§ **Polecenia**
A: Wyodrębnij z fragmentu dosłownie tekst zaczynający się od „Autor: naamah” i kończący na „to, co mówi.”.
B: Co według fragmentu twierdzi S.?

§ **Wybrany fragment**
━━━━━━━━
We are jigsaw pieces aligned on the perimeter...


Autor: naamah
13 czerwca 2004, 22:19
Tych kilka dni zdecydowanie za szybko minęło. Teraz na jakiś czas przymusowa rozłąka - bo obowiązki wzywają, bo o pracę (zwłaszcza w tym zawodzie) trudno i trzeba o nią dbać. A przecież i tak bez względu na to, ile by to trwało - i tak będzie za mało. Bo żeby w pewnym sensie uczyć się siebie na nowo potrzeba dużo czasu. Trzeba przecież zacząć prawie od początku, choć tym razem nie od kompletnego zera.
A na "dobry początek" chcąc nie chcąc musieliśmy wrócić do stanu z początków naszego związku – takiego na odległość. Sytuacja nie jest komfortowa, zwłaszcza teraz, kiedy jest tak jak jest, ale chwilowo nie można się inaczej. Z przyczyn wymienionych powyżej. S. jednak twierdzi, że jeżeli ma przetrwać, to i tak przetrwa – bez względu na to, ile setek kilometrów będzie nas dzieliło. Nie pozostaje mi zatem nic innego, jak uwierzyć w to, co mówi.
Przez prawie cały czas "Fugazi" w głośnikach, tak jakby na przekór. Bo to przecież nie jest tak.
Zupełnie nie umiem pisać o uczuciach - kiedy zaczynam, rezultat jest albo kompletnie banalny i idiotyczny, albo wychodzi zbyt pompatycznie.
━━━━━━━━
Pozycje do lokalizowania tekstu i elementów
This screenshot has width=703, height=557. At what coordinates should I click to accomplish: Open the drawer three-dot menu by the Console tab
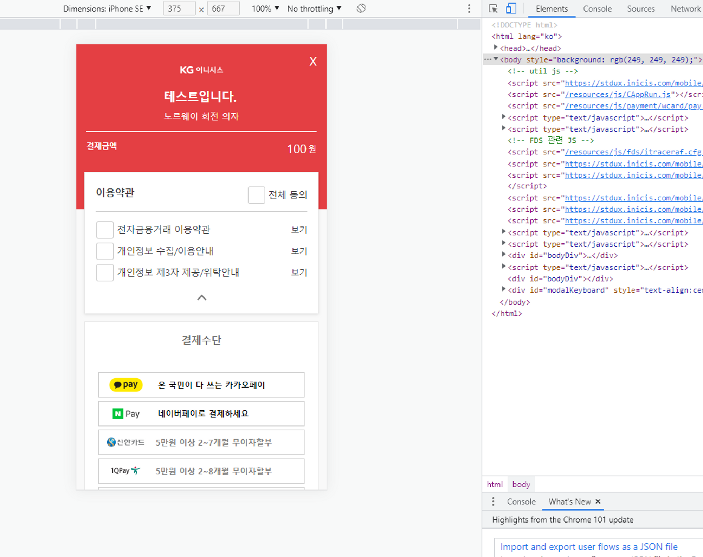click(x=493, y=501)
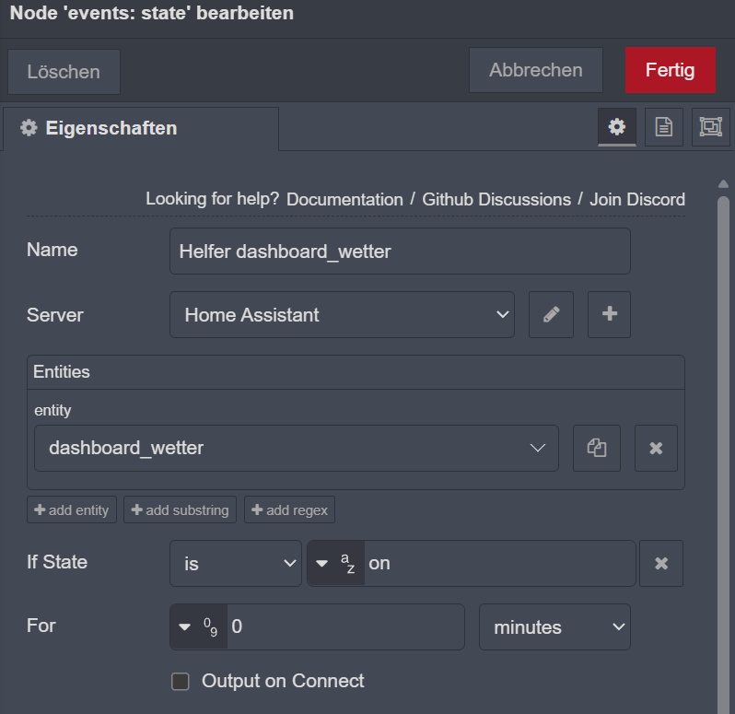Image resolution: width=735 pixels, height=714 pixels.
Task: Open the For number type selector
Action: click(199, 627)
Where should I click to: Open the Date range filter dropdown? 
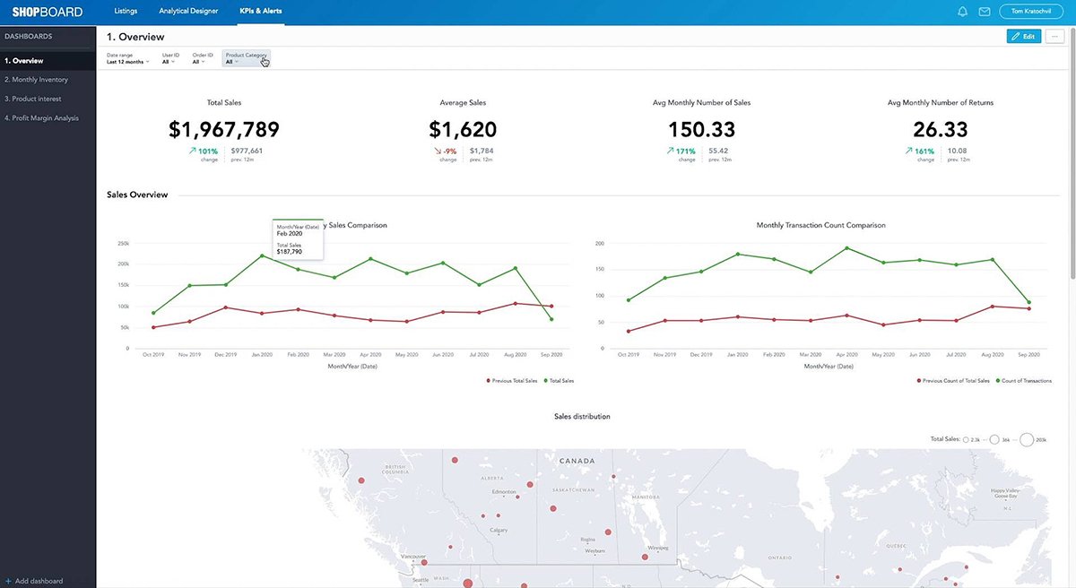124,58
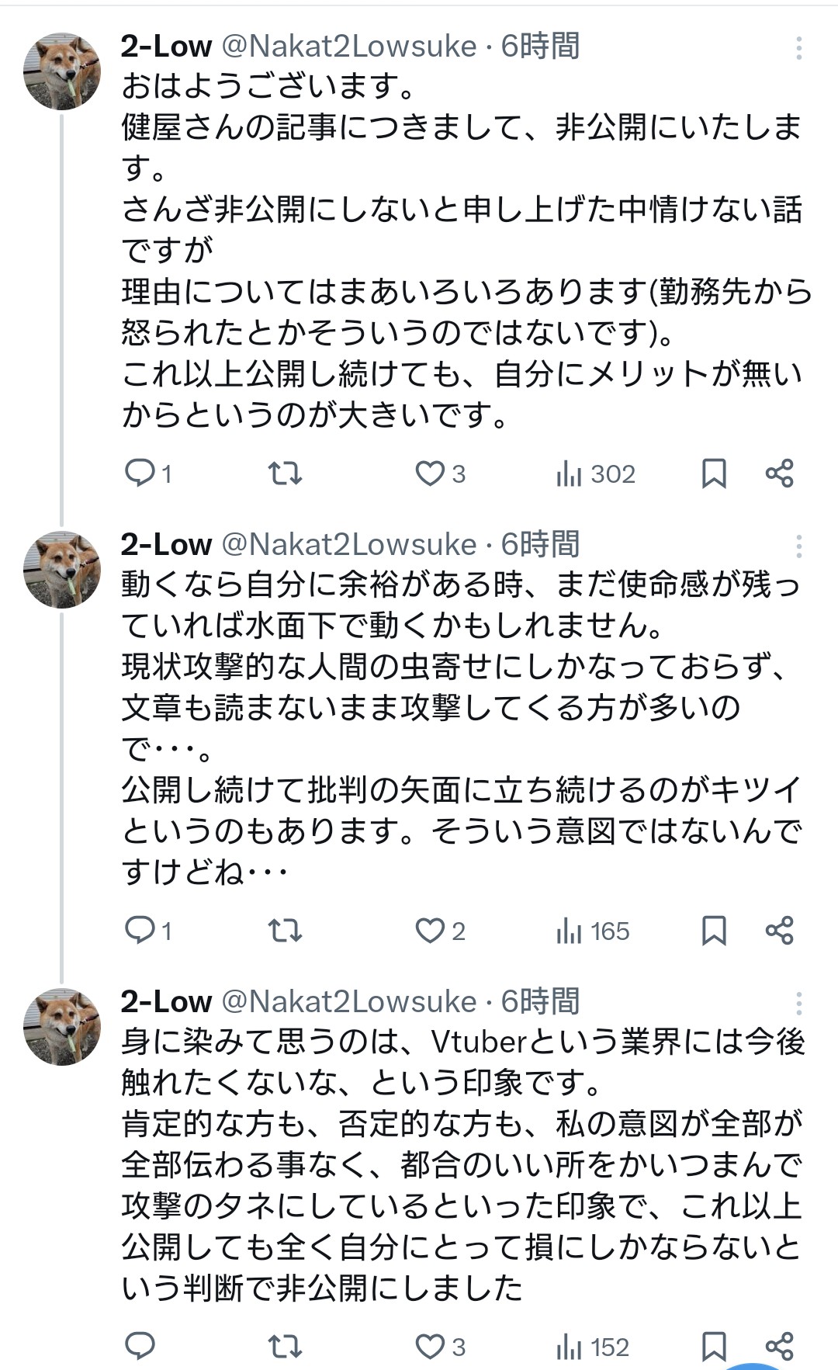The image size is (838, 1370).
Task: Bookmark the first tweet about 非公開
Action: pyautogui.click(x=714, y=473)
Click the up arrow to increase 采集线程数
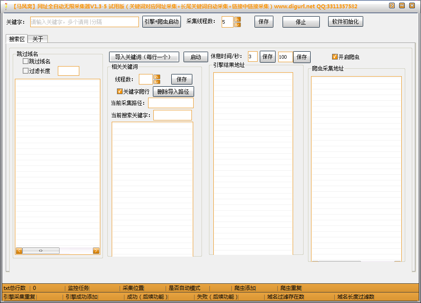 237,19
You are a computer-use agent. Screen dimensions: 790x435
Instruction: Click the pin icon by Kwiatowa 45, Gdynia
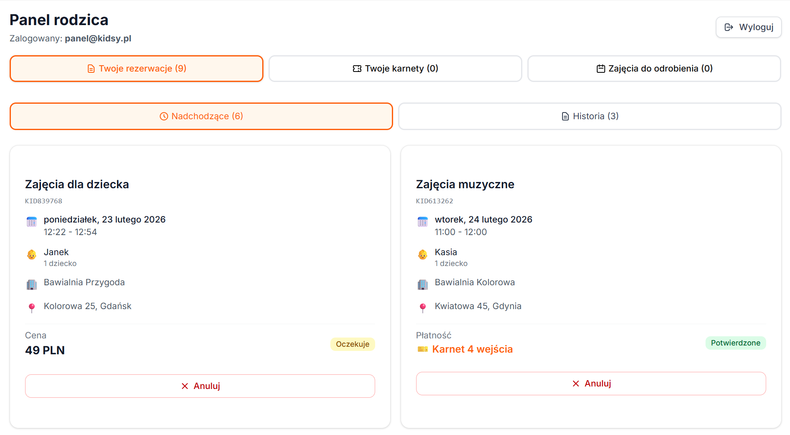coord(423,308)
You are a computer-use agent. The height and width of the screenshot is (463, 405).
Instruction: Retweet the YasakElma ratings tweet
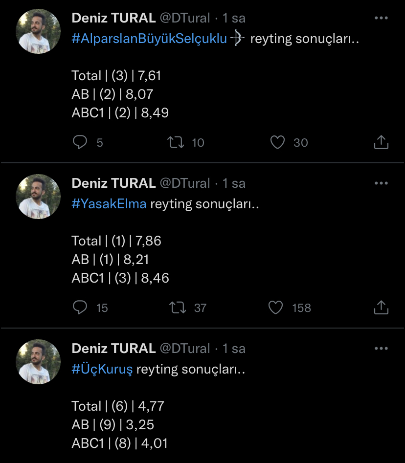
━━━━━━━━
§ **Rozwiązania**
A:
Autor: naamah
13 czerwca 2004, 22:19
Tych kilka dni zdecydowanie za szybko minęło. Teraz na jakiś czas przymusowa rozłąka - bo obowiązki wzywają, bo o pracę (zwłaszcza w tym zawodzie) trudno i trzeba o nią dbać. A przecież i tak bez względu na to, ile by to trwało - i tak będzie za mało. Bo żeby w pewnym sensie uczyć się siebie na nowo potrzeba dużo czasu. Trzeba przecież zacząć prawie od początku, choć tym razem nie od kompletnego zera.
A na "dobry początek" chcąc nie chcąc musieliśmy wrócić do stanu z początków naszego związku – takiego na odległość. Sytuacja nie jest komfortowa, zwłaszcza teraz, kiedy jest tak jak jest, ale chwilowo nie można się inaczej. Z przyczyn wymienionych powyżej. S. jednak twierdzi, że jeżeli ma przetrwać, to i tak przetrwa – bez względu na to, ile setek kilometrów będzie nas dzieliło. Nie pozostaje mi zatem nic innego, jak uwierzyć w to, co mówi.

B: Że jeżeli ma przetrwać, to i tak przetrwa – bez względu na to, ile setek kilometrów będzie ich dzieliło.